What you give back must match the records below exactly.
-- Opening Marker --
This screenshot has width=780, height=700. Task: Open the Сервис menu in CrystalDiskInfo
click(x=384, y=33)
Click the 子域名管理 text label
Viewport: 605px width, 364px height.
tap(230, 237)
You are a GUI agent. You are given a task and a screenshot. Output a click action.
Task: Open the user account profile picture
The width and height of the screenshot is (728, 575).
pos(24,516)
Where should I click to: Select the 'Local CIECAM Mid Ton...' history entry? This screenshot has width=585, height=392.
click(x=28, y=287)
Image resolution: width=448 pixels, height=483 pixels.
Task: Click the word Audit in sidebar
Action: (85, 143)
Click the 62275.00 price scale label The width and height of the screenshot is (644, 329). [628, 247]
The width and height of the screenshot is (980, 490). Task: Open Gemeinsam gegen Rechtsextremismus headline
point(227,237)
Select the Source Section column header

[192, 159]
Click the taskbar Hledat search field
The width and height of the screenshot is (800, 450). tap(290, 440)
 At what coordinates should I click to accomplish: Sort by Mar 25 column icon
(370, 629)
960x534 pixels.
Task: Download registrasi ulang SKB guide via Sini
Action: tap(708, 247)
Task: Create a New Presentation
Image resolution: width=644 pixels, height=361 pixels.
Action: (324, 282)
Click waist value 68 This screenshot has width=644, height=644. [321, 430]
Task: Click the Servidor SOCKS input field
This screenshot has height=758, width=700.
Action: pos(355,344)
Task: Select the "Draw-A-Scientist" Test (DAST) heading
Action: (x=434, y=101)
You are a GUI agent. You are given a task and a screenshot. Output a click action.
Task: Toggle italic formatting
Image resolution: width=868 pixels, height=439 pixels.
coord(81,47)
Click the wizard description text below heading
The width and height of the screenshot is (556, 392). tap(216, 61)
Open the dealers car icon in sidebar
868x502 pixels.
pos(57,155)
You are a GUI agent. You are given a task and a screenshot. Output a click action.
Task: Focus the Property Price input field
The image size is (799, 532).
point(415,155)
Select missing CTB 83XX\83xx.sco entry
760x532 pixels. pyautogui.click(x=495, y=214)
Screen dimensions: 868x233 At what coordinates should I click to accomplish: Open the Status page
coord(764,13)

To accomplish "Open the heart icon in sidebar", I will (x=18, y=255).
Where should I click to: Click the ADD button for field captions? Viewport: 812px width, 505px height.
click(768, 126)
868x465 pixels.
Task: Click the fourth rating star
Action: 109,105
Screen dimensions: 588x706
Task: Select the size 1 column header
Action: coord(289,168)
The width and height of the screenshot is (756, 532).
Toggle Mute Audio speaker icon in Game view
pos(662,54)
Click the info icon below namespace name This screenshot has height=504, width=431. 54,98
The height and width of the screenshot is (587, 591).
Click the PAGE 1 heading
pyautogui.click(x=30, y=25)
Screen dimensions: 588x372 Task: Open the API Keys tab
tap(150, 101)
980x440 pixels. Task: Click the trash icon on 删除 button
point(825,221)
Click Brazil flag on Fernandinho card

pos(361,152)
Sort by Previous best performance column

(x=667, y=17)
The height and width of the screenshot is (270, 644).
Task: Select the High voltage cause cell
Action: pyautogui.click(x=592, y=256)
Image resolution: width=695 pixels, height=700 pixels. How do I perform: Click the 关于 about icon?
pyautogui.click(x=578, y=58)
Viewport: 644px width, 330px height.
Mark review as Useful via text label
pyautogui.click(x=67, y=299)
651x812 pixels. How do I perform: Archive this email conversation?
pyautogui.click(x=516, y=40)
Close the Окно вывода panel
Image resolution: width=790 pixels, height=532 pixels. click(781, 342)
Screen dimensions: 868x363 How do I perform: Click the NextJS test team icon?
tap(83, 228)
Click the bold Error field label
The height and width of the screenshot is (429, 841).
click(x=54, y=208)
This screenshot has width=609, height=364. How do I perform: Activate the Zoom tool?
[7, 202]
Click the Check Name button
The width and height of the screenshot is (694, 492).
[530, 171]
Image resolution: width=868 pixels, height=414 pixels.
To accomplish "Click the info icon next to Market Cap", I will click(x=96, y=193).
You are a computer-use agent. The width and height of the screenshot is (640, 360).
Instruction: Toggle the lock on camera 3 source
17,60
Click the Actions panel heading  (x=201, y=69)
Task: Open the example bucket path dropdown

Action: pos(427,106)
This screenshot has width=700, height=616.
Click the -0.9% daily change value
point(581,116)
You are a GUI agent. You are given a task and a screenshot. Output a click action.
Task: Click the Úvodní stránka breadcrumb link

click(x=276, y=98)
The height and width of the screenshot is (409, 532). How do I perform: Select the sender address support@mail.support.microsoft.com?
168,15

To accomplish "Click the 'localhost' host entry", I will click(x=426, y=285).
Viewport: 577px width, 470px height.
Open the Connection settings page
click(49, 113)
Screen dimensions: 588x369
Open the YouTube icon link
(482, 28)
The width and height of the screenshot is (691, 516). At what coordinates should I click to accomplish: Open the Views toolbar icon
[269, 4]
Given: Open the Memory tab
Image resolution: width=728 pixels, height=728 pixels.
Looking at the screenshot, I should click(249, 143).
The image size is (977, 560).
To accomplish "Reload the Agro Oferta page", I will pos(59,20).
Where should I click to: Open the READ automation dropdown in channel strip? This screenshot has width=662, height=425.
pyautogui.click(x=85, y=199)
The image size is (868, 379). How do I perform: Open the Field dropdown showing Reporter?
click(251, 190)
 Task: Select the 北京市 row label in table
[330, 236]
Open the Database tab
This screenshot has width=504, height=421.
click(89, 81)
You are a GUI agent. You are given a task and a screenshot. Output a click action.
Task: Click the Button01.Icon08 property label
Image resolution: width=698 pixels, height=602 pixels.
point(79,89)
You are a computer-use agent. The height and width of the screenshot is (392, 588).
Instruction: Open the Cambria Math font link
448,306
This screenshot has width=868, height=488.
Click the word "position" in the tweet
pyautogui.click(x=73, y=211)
-- Closing Marker --
WRITTEN SOLUTION —
This screenshot has width=780, height=700. Task: Open the Сервис menu in CrystalDiskInfo
click(x=384, y=33)
Click the 子域名管理 text label
Viewport: 605px width, 364px height.
tap(230, 237)
You are a GUI agent. You are given a task and a screenshot. Output a click action.
Task: Open the user account profile picture
The width and height of the screenshot is (728, 575).
pos(24,516)
Where should I click to: Select the 'Local CIECAM Mid Ton...' history entry? This screenshot has width=585, height=392.
click(x=28, y=287)
Image resolution: width=448 pixels, height=483 pixels.
Task: Click the word Audit in sidebar
Action: (85, 143)
Click the 62275.00 price scale label The width and height of the screenshot is (644, 329). [628, 247]
The width and height of the screenshot is (980, 490). Task: Open Gemeinsam gegen Rechtsextremismus headline
point(227,237)
Select the Source Section column header

[192, 159]
Click the taskbar Hledat search field
The width and height of the screenshot is (800, 450). tap(290, 440)
 At what coordinates should I click to accomplish: Sort by Mar 25 column icon
(370, 629)
960x534 pixels.
Task: Download registrasi ulang SKB guide via Sini
Action: tap(708, 247)
Task: Create a New Presentation
Image resolution: width=644 pixels, height=361 pixels.
Action: (324, 282)
Click waist value 68 This screenshot has width=644, height=644. [321, 430]
Task: Click the Servidor SOCKS input field
This screenshot has height=758, width=700.
Action: pos(355,344)
Task: Select the "Draw-A-Scientist" Test (DAST) heading
Action: (x=434, y=101)
You are a GUI agent. You are given a task and a screenshot. Output a click action.
Task: Toggle italic formatting
Image resolution: width=868 pixels, height=439 pixels.
coord(81,47)
Click the wizard description text below heading
The width and height of the screenshot is (556, 392). tap(216, 61)
Open the dealers car icon in sidebar
868x502 pixels.
pos(57,155)
You are a GUI agent. You are given a task and a screenshot. Output a click action.
Task: Focus the Property Price input field
The image size is (799, 532).
point(415,155)
Select missing CTB 83XX\83xx.sco entry
760x532 pixels. pyautogui.click(x=495, y=214)
Screen dimensions: 868x233 At what coordinates should I click to accomplish: Open the Status page
coord(764,13)

To accomplish "Open the heart icon in sidebar", I will (x=18, y=255).
Where should I click to: Click the ADD button for field captions? Viewport: 812px width, 505px height.
click(768, 126)
868x465 pixels.
Task: Click the fourth rating star
Action: 109,105
Screen dimensions: 588x706
Task: Select the size 1 column header
Action: coord(289,168)
The width and height of the screenshot is (756, 532).
Toggle Mute Audio speaker icon in Game view
pos(662,54)
Click the info icon below namespace name This screenshot has height=504, width=431. 54,98
The height and width of the screenshot is (587, 591).
Click the PAGE 1 heading
pyautogui.click(x=30, y=25)
Screen dimensions: 588x372 Task: Open the API Keys tab
tap(150, 101)
980x440 pixels. Task: Click the trash icon on 删除 button
point(825,221)
Click Brazil flag on Fernandinho card

pos(361,152)
Sort by Previous best performance column

(x=667, y=17)
The height and width of the screenshot is (270, 644).
Task: Select the High voltage cause cell
Action: pyautogui.click(x=592, y=256)
Image resolution: width=695 pixels, height=700 pixels. How do I perform: Click the 关于 about icon?
pyautogui.click(x=578, y=58)
Viewport: 644px width, 330px height.
Mark review as Useful via text label
pyautogui.click(x=67, y=299)
651x812 pixels. How do I perform: Archive this email conversation?
pyautogui.click(x=516, y=40)
Close the Окно вывода panel
Image resolution: width=790 pixels, height=532 pixels. click(781, 342)
Screen dimensions: 868x363 How do I perform: Click the NextJS test team icon?
tap(83, 228)
Click the bold Error field label
The height and width of the screenshot is (429, 841).
click(x=54, y=208)
This screenshot has width=609, height=364. How do I perform: Activate the Zoom tool?
[7, 202]
Click the Check Name button
The width and height of the screenshot is (694, 492).
[530, 171]
Image resolution: width=868 pixels, height=414 pixels.
To accomplish "Click the info icon next to Market Cap", I will click(x=96, y=193).
You are a computer-use agent. The width and height of the screenshot is (640, 360).
Instruction: Toggle the lock on camera 3 source
17,60
Click the Actions panel heading  (x=201, y=69)
Task: Open the example bucket path dropdown

Action: pos(427,106)
This screenshot has width=700, height=616.
Click the -0.9% daily change value
point(581,116)
You are a GUI agent. You are given a task and a screenshot. Output a click action.
Task: Click the Úvodní stránka breadcrumb link

click(x=276, y=98)
The height and width of the screenshot is (409, 532). How do I perform: Select the sender address support@mail.support.microsoft.com?
168,15

To accomplish "Click the 'localhost' host entry", I will click(x=426, y=285).
Viewport: 577px width, 470px height.
Open the Connection settings page
click(49, 113)
Screen dimensions: 588x369
Open the YouTube icon link
(482, 28)
The width and height of the screenshot is (691, 516). At what coordinates should I click to accomplish: Open the Views toolbar icon
[269, 4]
Given: Open the Memory tab
Image resolution: width=728 pixels, height=728 pixels.
Looking at the screenshot, I should click(249, 143).
The image size is (977, 560).
To accomplish "Reload the Agro Oferta page", I will pos(59,20).
Where should I click to: Open the READ automation dropdown in channel strip? This screenshot has width=662, height=425.
pyautogui.click(x=85, y=199)
The image size is (868, 379). How do I perform: Open the Field dropdown showing Reporter?
click(251, 190)
 Task: Select the 北京市 row label in table
[330, 236]
Open the Database tab
This screenshot has width=504, height=421.
click(89, 81)
You are a GUI agent. You are given a task and a screenshot. Output a click action.
Task: Click the Button01.Icon08 property label
Image resolution: width=698 pixels, height=602 pixels.
point(79,89)
You are a computer-use agent. The height and width of the screenshot is (392, 588).
Instruction: Open the Cambria Math font link
448,306
This screenshot has width=868, height=488.
Click the word "position" in the tweet
pyautogui.click(x=73, y=211)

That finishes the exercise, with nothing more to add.